Kubica we wtorek miał przyjemność wręczyć kluczyki do samochodów zwycięzcom w loterii Orlenu. Nie zabrakło przy tym odniesień do rywalizacji w F1. - Z punktu widzenia sportowego, cieszę się, że dzięki Orlenowi mam szansę ścigania się w F1. Sezon nie idzie za dobrze. Dlaczego mówię o tym? Bo też chciałbym wygrywać. To mi się nie udaje - powiedział Kubica zanim zaczął rozdawać nagrody.

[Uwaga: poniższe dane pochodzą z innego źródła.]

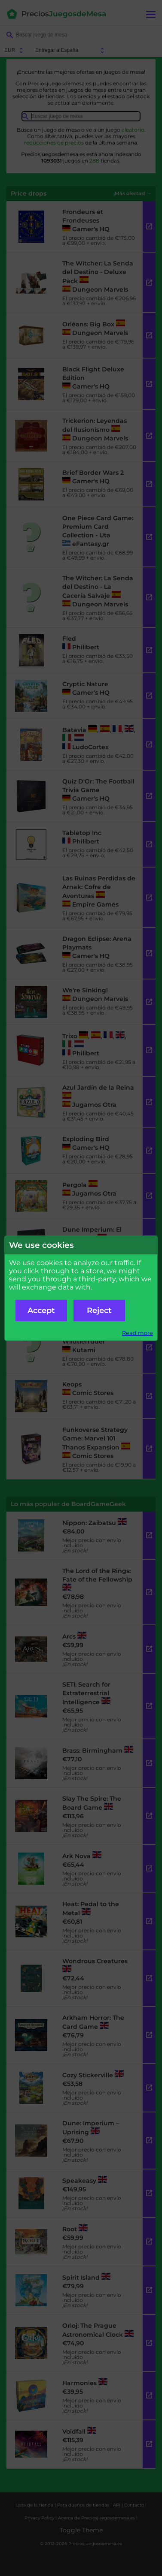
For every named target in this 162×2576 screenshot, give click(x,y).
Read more (137, 1333)
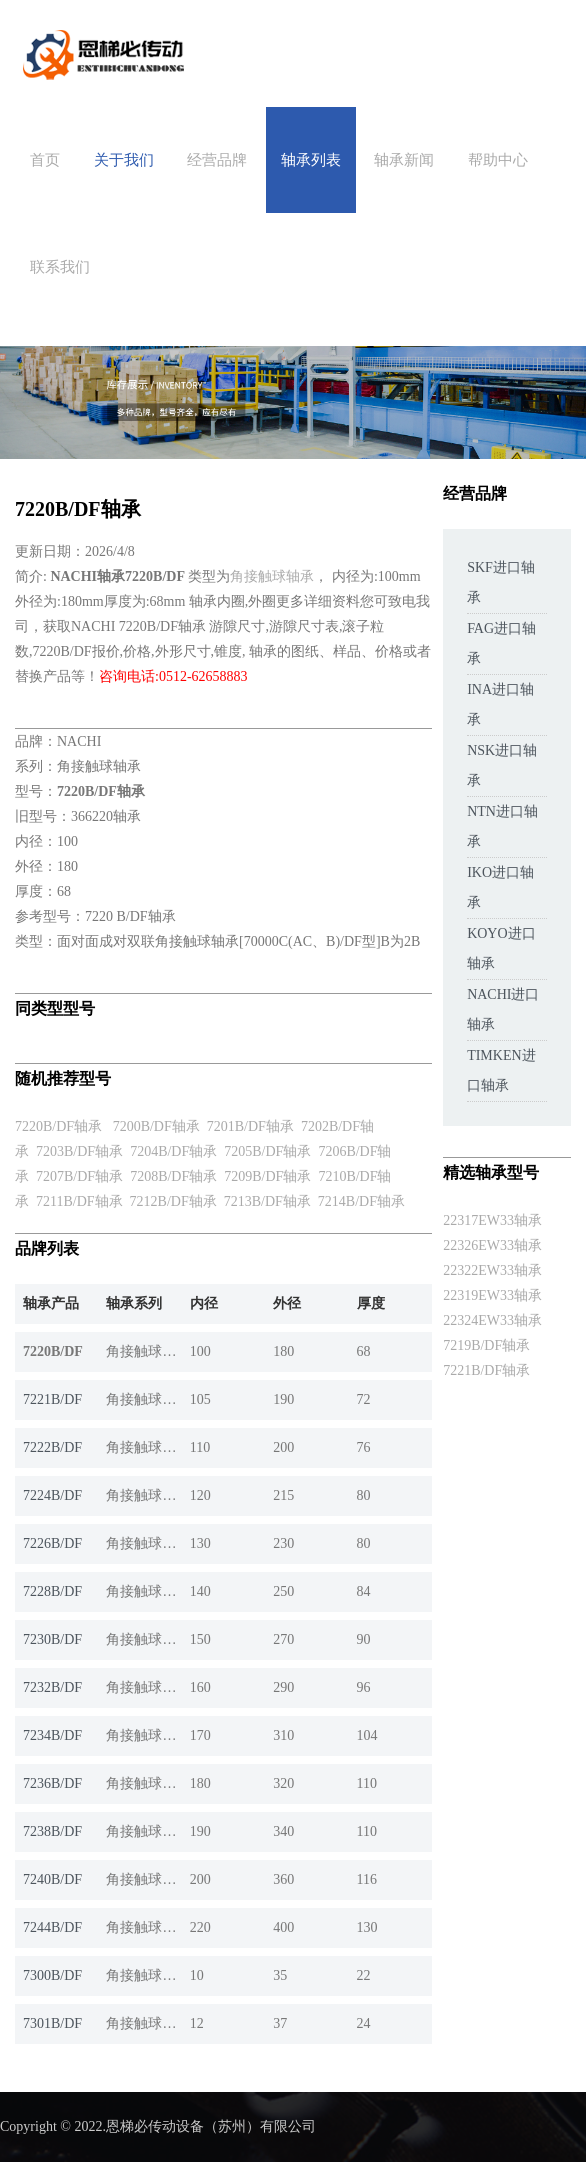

Czytaj także: Kubica tajemniczy ws. przyszłości
Część zwycięzców przybyła do siedziby Orlenu ze swoimi dziećmi. Do nich Kubica też nawiązał w swojej wypowiedzi. - Ile masz lat? Dziewięć? - zapytał kierowca Williamsa jednego z chłopaków. - No to ja już w tym wieku jeździłem samochodem na zamkniętym torze kartingowym. Nie mogłem wrzucać więcej niż drugiego biegu, ale te co prowadziłem, już na tym biegu szybko jeździły. Musiałem sobie podłożyć poduszki pod fotel - podsumował Kubica.